[Stored dataset items]

↓↓↓

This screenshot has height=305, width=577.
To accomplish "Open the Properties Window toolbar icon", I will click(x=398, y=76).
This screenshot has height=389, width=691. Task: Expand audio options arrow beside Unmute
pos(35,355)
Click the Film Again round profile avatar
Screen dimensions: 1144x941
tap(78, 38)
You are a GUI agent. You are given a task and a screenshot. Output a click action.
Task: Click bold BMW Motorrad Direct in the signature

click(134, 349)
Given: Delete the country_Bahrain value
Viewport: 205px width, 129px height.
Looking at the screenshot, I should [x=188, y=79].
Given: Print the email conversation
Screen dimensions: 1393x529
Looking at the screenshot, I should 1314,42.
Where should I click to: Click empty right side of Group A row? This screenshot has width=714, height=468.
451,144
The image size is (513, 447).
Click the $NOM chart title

↑↑↑
↓↓↓

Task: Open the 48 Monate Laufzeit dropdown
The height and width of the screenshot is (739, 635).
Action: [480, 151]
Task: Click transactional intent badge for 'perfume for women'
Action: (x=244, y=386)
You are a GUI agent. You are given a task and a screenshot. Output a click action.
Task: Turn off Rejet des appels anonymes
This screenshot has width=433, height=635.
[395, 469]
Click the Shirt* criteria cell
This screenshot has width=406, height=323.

↑↑↑

• [Task details]:
From the entries above, copy each line that holds "Open".

• [Response to this exercise]:
To accomplish "Open the Properties Window toolbar icon", I will click(x=398, y=76).
Task: Open the 48 Monate Laufzeit dropdown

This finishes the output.